What I would build
Talent Engineering at Polymarket
This page is centered on a primarily on sourcing using data and engineering to find the right people, judge fit, and reach them at scale. Including company lists, discovery, identity, enrichment, pipelines, activation, and outreach. The architecture map is the system sketch for that slice; below is the outcome, strategy, and spend model.
Broader talent engineering spans scheduling, ATS workflow, interview ops, analytics across the funnel, and more. A closing section summarizes adjacent work I'd still want to own or stay tight with however the rest of the page stays on the sourcing core.
Goal outcome
- Identify what companies are producing the right talent scraping jobs through Exa that continually identify companies that are producing the talent we want to hire.
- Map out everyone who's the ICP for every role with a combination of different data sources and enrichment methods.
- Find out the best way to reach out to them once we know who to reach out to we can use a combination of different channels to reach out to them.

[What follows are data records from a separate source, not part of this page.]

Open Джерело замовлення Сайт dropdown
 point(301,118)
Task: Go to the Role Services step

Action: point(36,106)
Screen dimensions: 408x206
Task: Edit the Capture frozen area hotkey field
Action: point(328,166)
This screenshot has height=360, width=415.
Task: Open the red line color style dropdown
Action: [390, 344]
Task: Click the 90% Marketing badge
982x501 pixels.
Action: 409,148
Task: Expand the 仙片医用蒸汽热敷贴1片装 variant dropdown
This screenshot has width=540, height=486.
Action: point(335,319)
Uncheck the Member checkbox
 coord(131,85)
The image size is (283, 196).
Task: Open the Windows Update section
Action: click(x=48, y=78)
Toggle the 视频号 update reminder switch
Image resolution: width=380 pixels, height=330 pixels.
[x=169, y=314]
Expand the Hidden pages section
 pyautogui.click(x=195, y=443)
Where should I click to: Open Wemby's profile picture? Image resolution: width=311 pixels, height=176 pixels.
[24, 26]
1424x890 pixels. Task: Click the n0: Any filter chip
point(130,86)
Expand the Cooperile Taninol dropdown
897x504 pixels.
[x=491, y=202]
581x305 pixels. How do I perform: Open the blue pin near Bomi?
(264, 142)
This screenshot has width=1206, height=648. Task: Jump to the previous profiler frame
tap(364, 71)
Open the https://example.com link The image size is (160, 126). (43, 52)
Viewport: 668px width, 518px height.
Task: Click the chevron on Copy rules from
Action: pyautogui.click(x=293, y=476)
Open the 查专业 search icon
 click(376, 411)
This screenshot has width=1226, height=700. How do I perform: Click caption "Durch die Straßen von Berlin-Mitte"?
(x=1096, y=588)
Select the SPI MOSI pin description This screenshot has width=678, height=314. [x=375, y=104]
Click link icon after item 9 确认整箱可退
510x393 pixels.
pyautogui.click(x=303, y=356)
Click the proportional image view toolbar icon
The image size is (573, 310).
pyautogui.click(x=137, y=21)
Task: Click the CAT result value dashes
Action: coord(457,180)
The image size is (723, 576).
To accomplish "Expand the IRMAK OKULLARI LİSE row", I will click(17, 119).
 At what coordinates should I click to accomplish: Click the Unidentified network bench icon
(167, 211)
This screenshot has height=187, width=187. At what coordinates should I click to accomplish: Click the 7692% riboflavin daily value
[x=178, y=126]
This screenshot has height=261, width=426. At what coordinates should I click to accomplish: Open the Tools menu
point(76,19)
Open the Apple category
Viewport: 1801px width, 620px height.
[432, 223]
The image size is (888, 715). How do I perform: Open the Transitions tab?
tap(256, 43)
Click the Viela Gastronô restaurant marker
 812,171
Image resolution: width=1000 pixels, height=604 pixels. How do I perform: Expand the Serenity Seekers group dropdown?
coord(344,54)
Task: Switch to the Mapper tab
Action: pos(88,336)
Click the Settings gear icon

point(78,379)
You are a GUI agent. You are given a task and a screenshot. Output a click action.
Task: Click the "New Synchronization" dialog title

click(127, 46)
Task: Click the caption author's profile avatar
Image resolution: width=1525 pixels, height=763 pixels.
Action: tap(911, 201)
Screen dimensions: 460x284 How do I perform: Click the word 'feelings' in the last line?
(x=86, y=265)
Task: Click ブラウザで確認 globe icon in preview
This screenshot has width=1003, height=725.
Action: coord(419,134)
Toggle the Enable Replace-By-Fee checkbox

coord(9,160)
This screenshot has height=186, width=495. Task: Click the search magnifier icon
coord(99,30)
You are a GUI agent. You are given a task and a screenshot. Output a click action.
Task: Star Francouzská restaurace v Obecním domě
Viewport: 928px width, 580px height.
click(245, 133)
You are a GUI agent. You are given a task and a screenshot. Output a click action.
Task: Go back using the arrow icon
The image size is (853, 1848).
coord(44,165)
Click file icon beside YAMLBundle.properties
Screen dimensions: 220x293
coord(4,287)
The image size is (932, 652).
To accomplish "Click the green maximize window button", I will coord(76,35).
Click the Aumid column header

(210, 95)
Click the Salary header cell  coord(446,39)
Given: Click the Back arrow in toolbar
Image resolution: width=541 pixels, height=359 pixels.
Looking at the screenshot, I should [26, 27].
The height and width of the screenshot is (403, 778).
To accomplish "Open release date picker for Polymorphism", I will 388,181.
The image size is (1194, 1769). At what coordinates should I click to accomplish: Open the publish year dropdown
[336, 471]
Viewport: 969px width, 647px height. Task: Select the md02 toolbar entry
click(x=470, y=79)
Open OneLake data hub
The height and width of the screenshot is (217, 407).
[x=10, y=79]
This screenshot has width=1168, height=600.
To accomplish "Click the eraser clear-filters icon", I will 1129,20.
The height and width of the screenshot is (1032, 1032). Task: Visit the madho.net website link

Whether it's email, DM's, text, inviting to events or anything else.
- Everything leading to better hires, faster.
Strategy
Understand who is great and why, inferred from how people show up in the world not only where they worked (though this is important and is a big part of the strategy). Signals include what they post and reply to, who they follow and who follows them, what they ship (repos, writing, design, markets), and any other signals that are relevant to the role. When combined this should reliably produce the insights you want for identifying the best people to reach out to.
Talent is segmented and not one-size-fits-all. It is not the same company lists, discovery rules, or bar for “great” across engineering, policy / government affairs, CX, design, or markets-facing roles. Each segment runs its own custom company lists (who counts as a strong source org, tiering, and who to pull from) and its own custom evals for judging talent. Rubrics, scorecards, and model prompts calibrated to what excellence means in that lane. Sources and enrichment depth follow from those lists and evals, not from a generic template.
Data sources
Pull structured and behavioral signal from APIs, scraped pages, public artifacts, and community surfaces scraping aggressively where it matters. The architecture map lists categories; the point is coverage + cost: no single source owns “truth,” and every ingestion path is budgeted.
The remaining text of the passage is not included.